Les chemins sur lesquels je roule sont faits de terre, de pierres, de boue et ils sont modérément praticables, mais les vues plongeantes sur la mer et les montagnes en valent tellement la peine. Le cadre est enchanteur.

Pendant une bonne partie de la journée, je ne croise pas un chat. Par contre, beaucoup de moutons. Il y en a partout. Quand je ne les vois pas brouter, je les entends bêler.


Dans l’après-midi, je croise enfin une présence humaine.
C’est celle de Luka, un jeune pèlerin croate sympa, qui se rend à pied dans l’ouest de l’Herzégovine, à Medjugorje. Ce petit village constitue un lieu de pèlerinage important pour les catholiques, à tel point que ses deux mille habitants accueillent chaque année plus de deux millions de pèlerins.

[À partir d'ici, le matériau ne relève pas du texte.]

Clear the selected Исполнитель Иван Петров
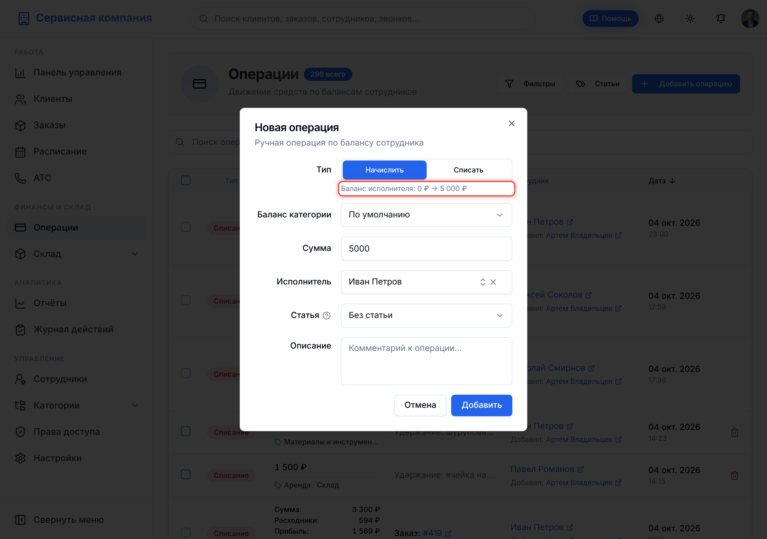Image resolution: width=767 pixels, height=539 pixels. click(493, 282)
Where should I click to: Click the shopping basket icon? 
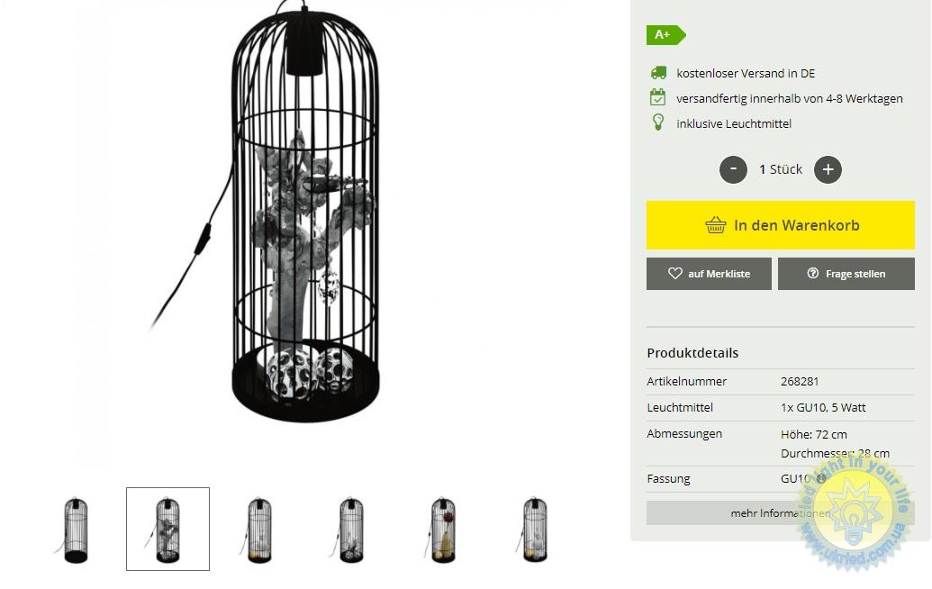coord(716,225)
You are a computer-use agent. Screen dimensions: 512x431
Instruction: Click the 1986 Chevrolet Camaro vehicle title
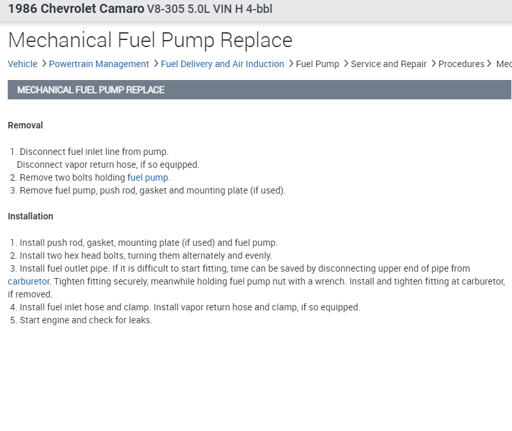click(76, 10)
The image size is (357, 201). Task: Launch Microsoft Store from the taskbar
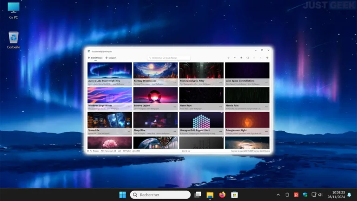235,194
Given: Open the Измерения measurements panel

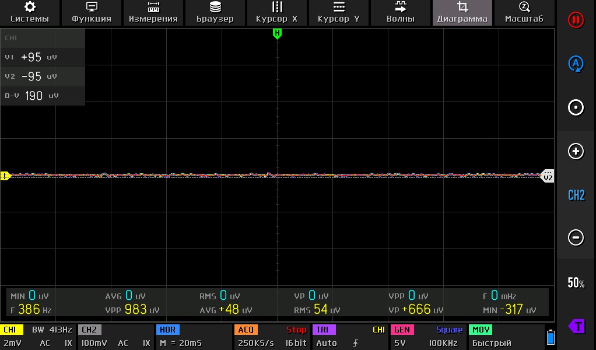Looking at the screenshot, I should tap(153, 12).

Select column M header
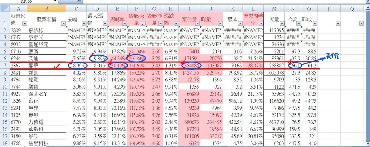274,8
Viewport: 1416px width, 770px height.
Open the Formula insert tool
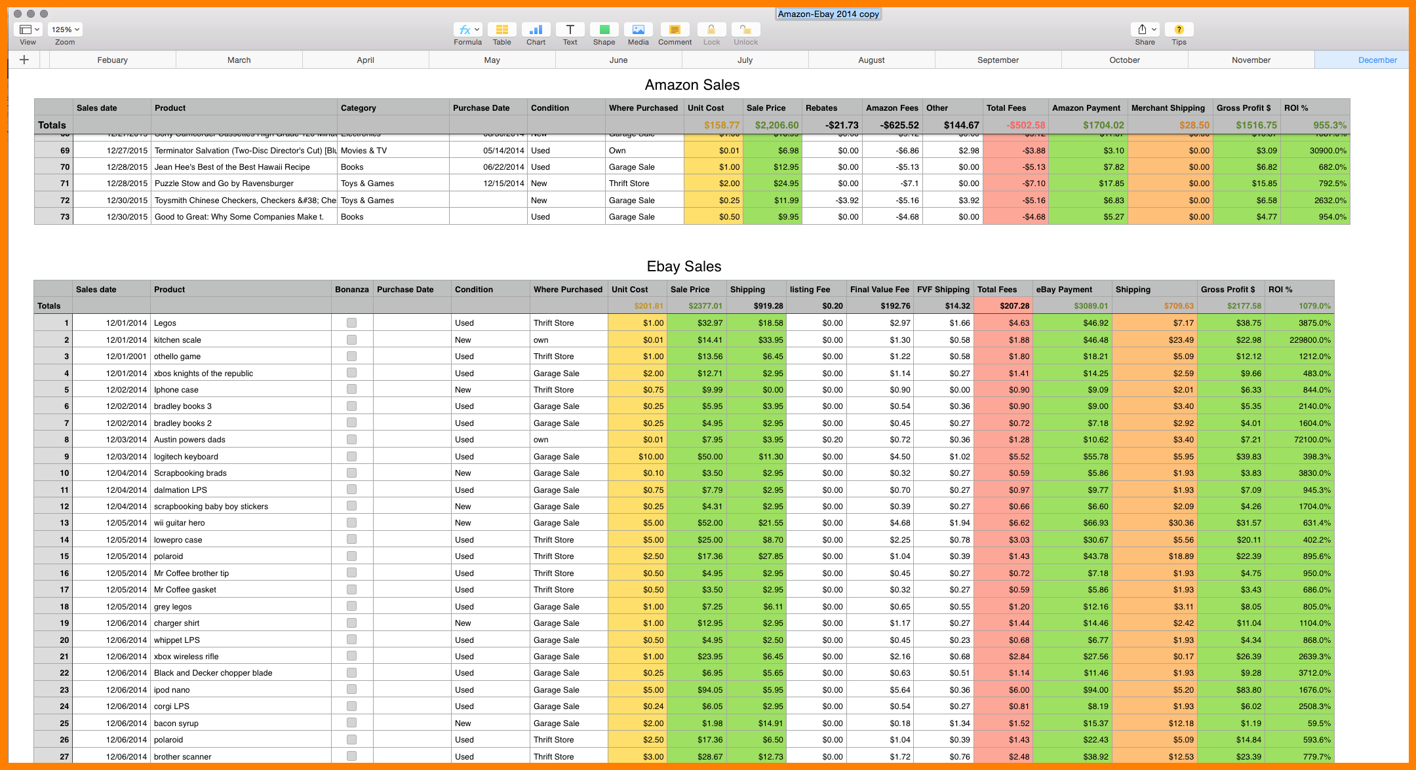point(467,29)
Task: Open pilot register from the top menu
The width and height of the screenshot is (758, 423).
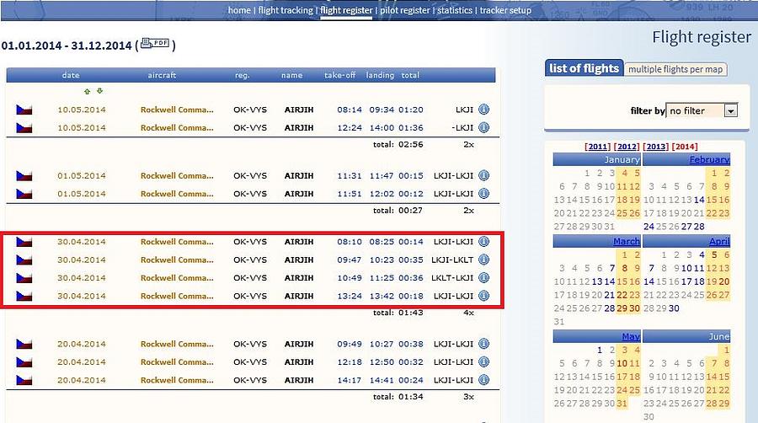Action: pyautogui.click(x=404, y=10)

Comme moi, avec toute l’eau qui lui est tombée dessus les jours précédents, il a pas mal ramassé. Plus que moi, d’ailleurs, car il m’explique que sa tente a pris l’eau et qu’au lieu de dormir, il a dû passer une partie de ses nuits à éponger !


Je me rends compte que j’ai un vrai coup de cœur pour cette île. Je m’arrête si souvent pour prendre des photos, filmer et tout simplement profiter de cette nouvelle vie, que je n’avance pas beaucoup.


Je pensais quitter l’île dans l’après-midi en rejoignant le continent par le pont sud mais à cause de mes si nombreux arrêts photos, je ne progresse pas assez vite pour y arriver avant la nuit. Je décide donc de profiter un peu plus que prévu de Pag, en bivouaquant ici plutôt que sur le continent.
Bien calé entre une petite route peu fréquentée et la mer calme, un vaste terrain boisé me tend les bras pour planter ma tente.

Il est assez isolé et semble en friche, avec son herbe haute, humide et jaunie, et débouche sur de jolies petites criques désertes.

Je place ma petite maison face à la mer : je dînerai en admirant le coucher du soleil.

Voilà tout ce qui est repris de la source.